Given a graph $G$ with vertex set $V$ and edge set $E$, which of the following statements is/are correct about graph $G$?

1. If $G$ is directed and acyclic, the asymptotic algorithmic complexity of topological sort on $G$ is $O$$\left ( \left [ V \right ] +\left [ E \right ]\right )$, assuming edges are represented in adjacency lists rather than an adjacency matrix.
2. If $G$ is directed or undirected, the asymptotic algorithmic complexity of breadth-first search on $G$ is $O$$\left ( \left [ V \right ] +\left [ E \right ]\right )$, assuming edges are represented in adjacency lists rather than an adjacency matrix.
3. If $G$ is undirected, during a depth-first search of $G$, exactly four types of edges might be identified: tree edges (members of the spanning forest), back edges (linking descendants to ancestors), forward edges (non-tree edges linking ancestors to descendants), and cross edges (all other remaining links).

• A. I only
• B. III only
• C. I and II only
• D. I, II and III

Comments

so in directed acyclic graph only back edges is not possible. but all other 3 types of edges are possible?

---

@sheshang

yes, in Directed acyclic graph only 3 types of edges are possible like Tree edge, Forward edge and Cross edge.

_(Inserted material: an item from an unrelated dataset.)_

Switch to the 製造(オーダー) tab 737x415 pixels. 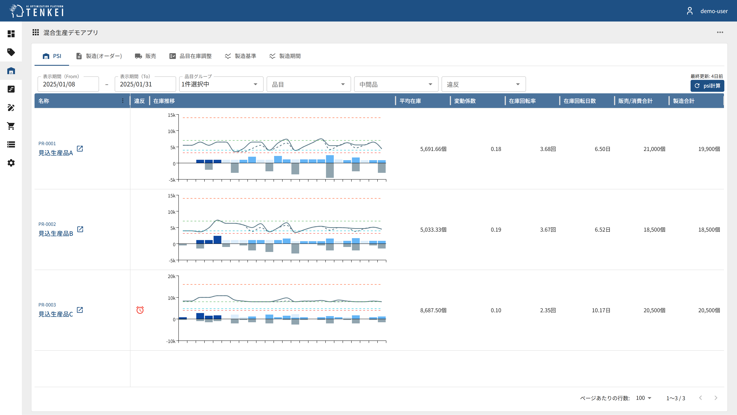pos(99,56)
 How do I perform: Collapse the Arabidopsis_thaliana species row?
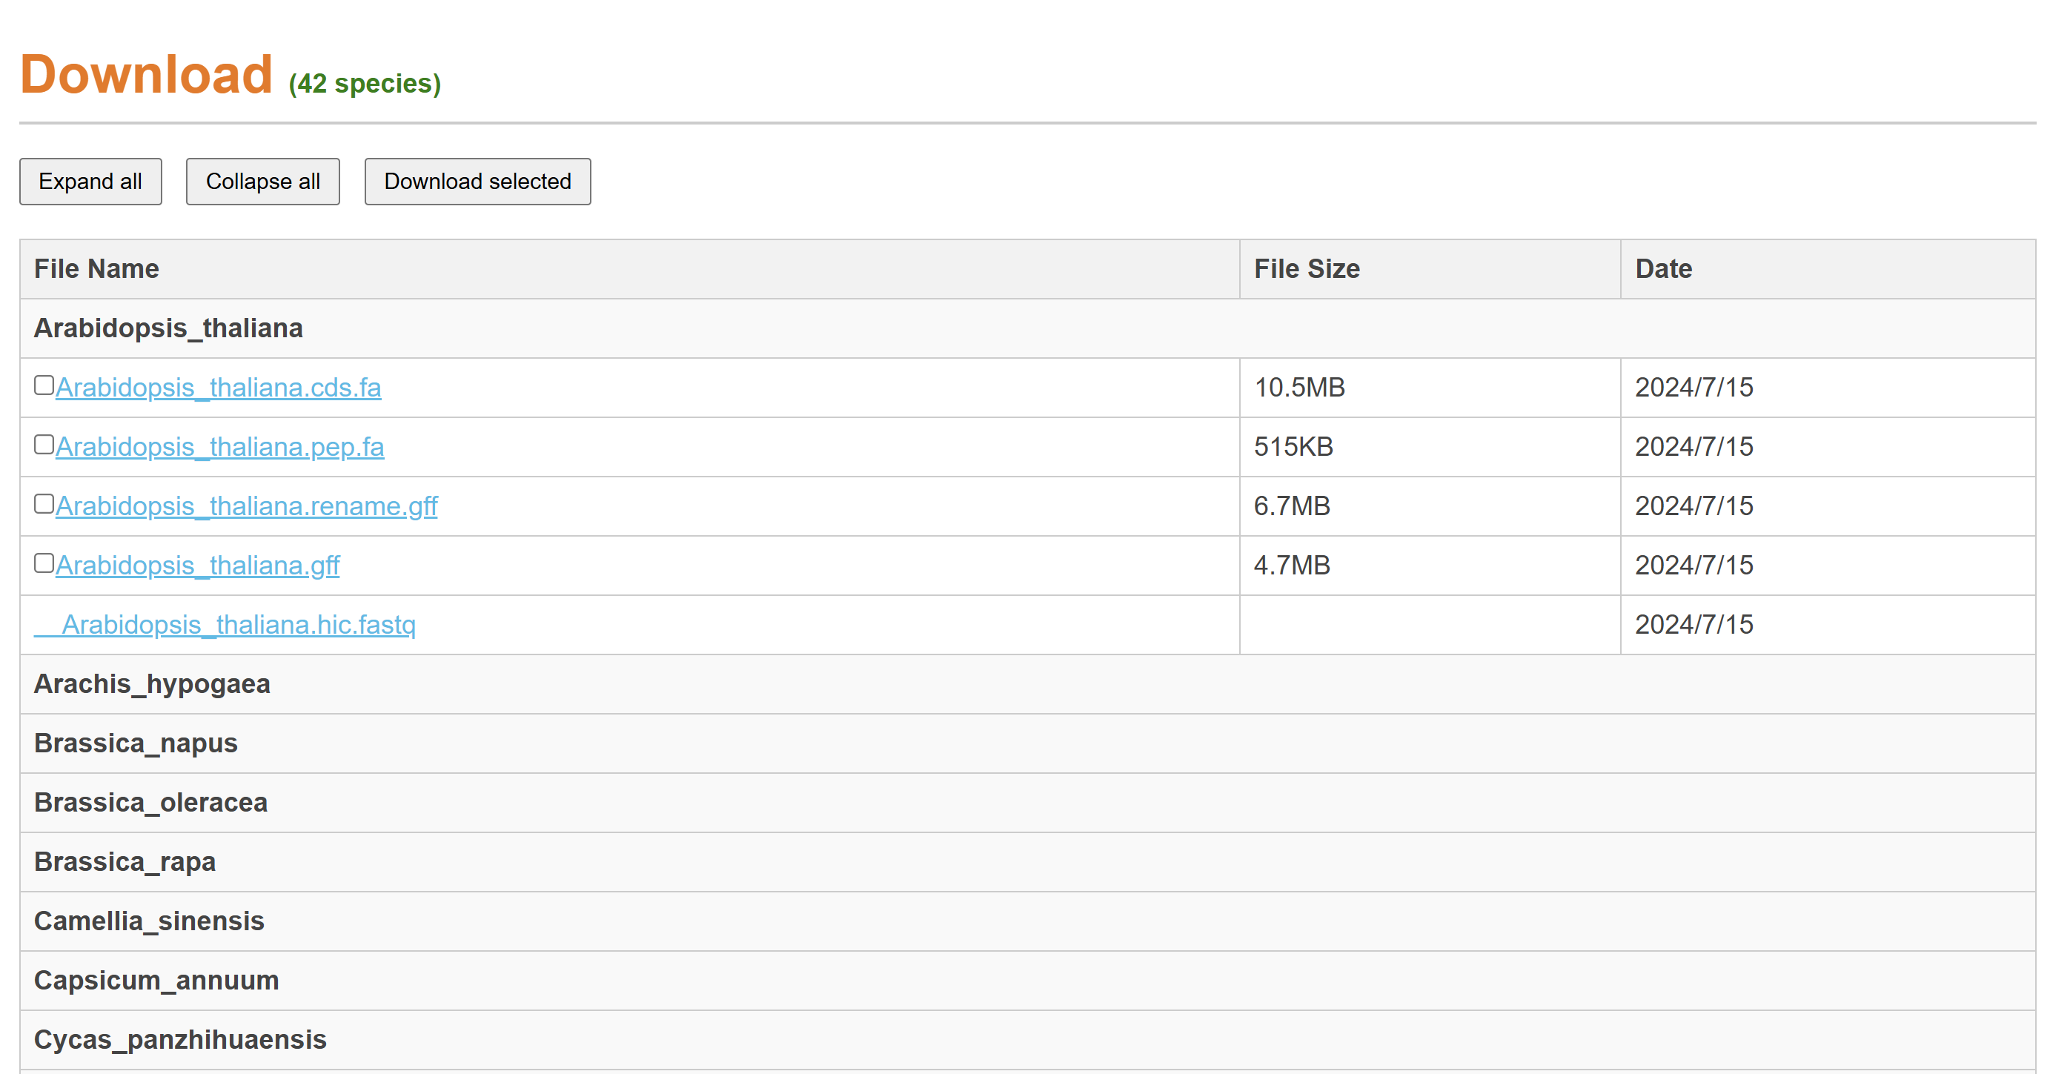coord(168,328)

For Undirected acyclic graph only Tree edge is possible. 

---

• If graph is undirected, DFS produces a tree that can only have tree edges or back edges.
   
• If graph is directed, DFS produces a tree that can have four types of edges — tree, back, cross and forward.
   
• A directed graph is a DAG iff its DFS doesn't have back edges.

---

Source: CLRS page 609.

---

Answer 1

Option I  True

Reason :

The topological sort algorithm uses a depth-first search. As nodes are finished, they are added to the front of a linked list. Since no node can be finished after its ancestors are, nodes will appear later in the final list than their ancestors.

(Ancestors, meaning sources of incoming edges on a node x, are like “dependencies” of x.) Since depth-first search
runs in O(|V | + |E|), so  topological sort also takes O(|V|  + |E| ) .

Option II  True 

Reason:

Both BFS and DFS  maintain a collection of nodes waiting to be visited; while the collection is non-empty, these algorithms pull another node out of the collection and put the node’s children into the collection.

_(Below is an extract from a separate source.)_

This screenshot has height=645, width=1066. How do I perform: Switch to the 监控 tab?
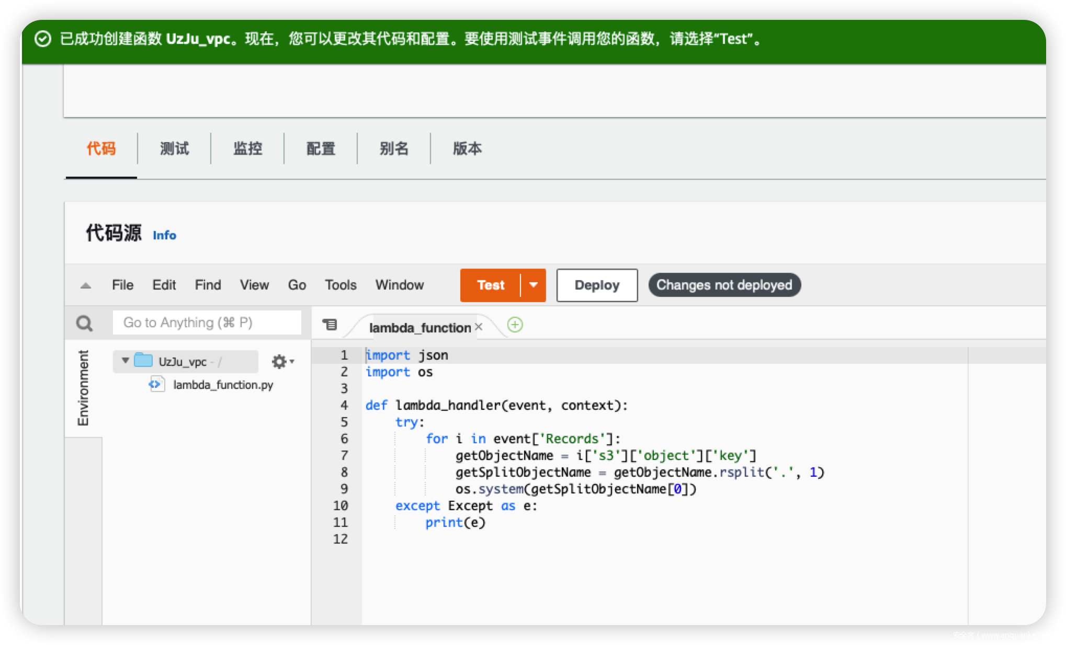(247, 148)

 The collection is a Stack, while for depth-first search, For a breadth-first search, the collection is a Queue .

Since each node is touched twice (once on entering the collection and once when it is visited), and each edge is touched once, the algorithms run in O(|V | + |E|) asymptotic algorithmic complexity.

Option III False 

Reason: " If G is undirected, during a depth-first search of G, exactly four types of edges might be identified " - This line is wrong.

G is UNDIRECTED GRAPH. When we do a depth-first search of a directed graph, four edge types could be possible. 

On an undirected graph, edges can be traversed in both direction, so only tree edges and back edges can be possible in undirected graphs . 

Comments

"The collection is a queue, while for depth-first search, For a breadth-first search, the collection is a stack."

I think above line has error because collection is stack for dfs and queue for bfs. So, please have a look once.

---

Thank you Neeraj :) corrected .

---

Sir, why Undirected graphs cannot have Forward edges ?

I found this :

https://stackoverflow.com/questions/19886504/forward-edge-in-an-undirected-graph

But, still it is not very clear to me :(